Requirements
Reproduce, character for character, the lines of the material below from the line with "Collapse the Phones" to the line with "point(413,934)", including both of those lines.
───── Entries provided
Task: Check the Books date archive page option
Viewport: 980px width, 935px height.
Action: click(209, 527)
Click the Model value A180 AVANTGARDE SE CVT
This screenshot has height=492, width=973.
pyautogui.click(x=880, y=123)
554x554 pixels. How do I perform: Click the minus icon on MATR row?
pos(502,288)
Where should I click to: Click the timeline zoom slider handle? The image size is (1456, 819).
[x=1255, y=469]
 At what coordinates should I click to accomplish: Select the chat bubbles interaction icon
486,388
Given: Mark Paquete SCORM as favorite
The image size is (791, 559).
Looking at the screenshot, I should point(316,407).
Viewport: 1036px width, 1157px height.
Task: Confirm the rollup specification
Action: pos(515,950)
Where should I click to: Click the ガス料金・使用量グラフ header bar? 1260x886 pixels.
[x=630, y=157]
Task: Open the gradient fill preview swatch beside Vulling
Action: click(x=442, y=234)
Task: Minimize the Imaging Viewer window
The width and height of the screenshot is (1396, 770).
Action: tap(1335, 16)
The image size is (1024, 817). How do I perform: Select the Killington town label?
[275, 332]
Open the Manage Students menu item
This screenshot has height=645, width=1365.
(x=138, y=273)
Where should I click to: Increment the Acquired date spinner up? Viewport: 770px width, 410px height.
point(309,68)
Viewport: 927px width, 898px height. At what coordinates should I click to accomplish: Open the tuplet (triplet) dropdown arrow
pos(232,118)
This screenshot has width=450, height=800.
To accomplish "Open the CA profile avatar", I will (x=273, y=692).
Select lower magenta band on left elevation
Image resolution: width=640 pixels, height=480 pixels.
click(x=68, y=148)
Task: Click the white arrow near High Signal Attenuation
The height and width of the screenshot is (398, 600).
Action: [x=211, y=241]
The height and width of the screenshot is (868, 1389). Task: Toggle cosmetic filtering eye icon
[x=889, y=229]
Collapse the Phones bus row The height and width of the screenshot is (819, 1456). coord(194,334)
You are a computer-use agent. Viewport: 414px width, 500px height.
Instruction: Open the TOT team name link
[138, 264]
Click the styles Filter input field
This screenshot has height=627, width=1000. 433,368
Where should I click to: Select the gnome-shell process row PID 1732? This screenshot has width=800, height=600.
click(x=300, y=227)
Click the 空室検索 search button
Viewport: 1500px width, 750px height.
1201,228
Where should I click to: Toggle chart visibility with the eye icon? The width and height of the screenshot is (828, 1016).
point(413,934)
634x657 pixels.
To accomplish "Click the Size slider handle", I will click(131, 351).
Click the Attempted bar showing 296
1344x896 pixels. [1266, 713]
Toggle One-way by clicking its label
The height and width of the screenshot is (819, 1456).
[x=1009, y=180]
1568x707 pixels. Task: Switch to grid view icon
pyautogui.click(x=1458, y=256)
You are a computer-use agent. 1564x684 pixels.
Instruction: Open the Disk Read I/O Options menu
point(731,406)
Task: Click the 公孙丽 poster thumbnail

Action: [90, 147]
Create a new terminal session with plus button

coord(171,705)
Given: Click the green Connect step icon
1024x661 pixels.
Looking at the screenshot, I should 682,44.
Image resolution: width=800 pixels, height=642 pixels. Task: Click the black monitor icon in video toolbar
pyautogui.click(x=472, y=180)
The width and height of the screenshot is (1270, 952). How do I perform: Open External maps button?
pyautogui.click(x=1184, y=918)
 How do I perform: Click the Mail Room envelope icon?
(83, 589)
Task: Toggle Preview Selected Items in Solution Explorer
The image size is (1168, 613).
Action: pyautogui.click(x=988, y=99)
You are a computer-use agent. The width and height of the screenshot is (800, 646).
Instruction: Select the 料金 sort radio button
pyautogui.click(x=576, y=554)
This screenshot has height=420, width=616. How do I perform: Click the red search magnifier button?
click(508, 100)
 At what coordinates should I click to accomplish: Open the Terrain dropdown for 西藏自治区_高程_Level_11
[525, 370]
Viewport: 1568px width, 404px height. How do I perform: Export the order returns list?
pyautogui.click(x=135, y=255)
──────────
Task solution
Collapse the Phones bus row The height and width of the screenshot is (819, 1456). coord(194,334)
You are a computer-use agent. Viewport: 414px width, 500px height.
Instruction: Open the TOT team name link
[138, 264]
Click the styles Filter input field
This screenshot has height=627, width=1000. 433,368
Where should I click to: Select the gnome-shell process row PID 1732? This screenshot has width=800, height=600.
click(x=300, y=227)
Click the 空室検索 search button
Viewport: 1500px width, 750px height.
1201,228
Where should I click to: Toggle chart visibility with the eye icon? The width and height of the screenshot is (828, 1016).
point(413,934)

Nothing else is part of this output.